Work required =
Which lines in the data below contain the word "agent"? Return each of them.

=== Records ===

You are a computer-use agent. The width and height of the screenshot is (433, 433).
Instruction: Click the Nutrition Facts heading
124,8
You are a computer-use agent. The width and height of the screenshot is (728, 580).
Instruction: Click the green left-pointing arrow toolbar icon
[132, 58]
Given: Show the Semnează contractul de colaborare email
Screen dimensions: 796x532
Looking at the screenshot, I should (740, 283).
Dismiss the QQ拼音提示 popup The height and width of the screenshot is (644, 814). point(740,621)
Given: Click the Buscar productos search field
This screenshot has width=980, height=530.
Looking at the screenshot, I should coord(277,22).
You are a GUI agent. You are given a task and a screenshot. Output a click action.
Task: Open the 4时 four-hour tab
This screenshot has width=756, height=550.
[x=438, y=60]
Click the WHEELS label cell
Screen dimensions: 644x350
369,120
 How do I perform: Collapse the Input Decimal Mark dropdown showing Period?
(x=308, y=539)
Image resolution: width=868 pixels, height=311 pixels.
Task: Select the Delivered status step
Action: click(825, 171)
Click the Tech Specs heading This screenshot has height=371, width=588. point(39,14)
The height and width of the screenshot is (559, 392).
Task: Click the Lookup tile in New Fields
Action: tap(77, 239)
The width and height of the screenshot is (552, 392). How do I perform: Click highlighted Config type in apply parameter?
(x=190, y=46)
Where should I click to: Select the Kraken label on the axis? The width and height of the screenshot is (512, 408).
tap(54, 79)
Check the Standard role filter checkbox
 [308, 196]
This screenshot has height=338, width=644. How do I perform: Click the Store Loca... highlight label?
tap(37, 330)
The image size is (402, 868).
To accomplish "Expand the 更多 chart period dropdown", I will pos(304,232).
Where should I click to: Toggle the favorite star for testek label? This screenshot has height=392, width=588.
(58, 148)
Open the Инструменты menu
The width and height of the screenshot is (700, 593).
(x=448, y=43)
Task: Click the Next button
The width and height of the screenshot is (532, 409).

===

Result of this exercise =
You are a computer-use agent. The width and height of the screenshot is (433, 433).
You are a computer-use agent. The width and height of the screenshot is (728, 580).
You are a GUI agent. You are given a task and a screenshot. Output a click action.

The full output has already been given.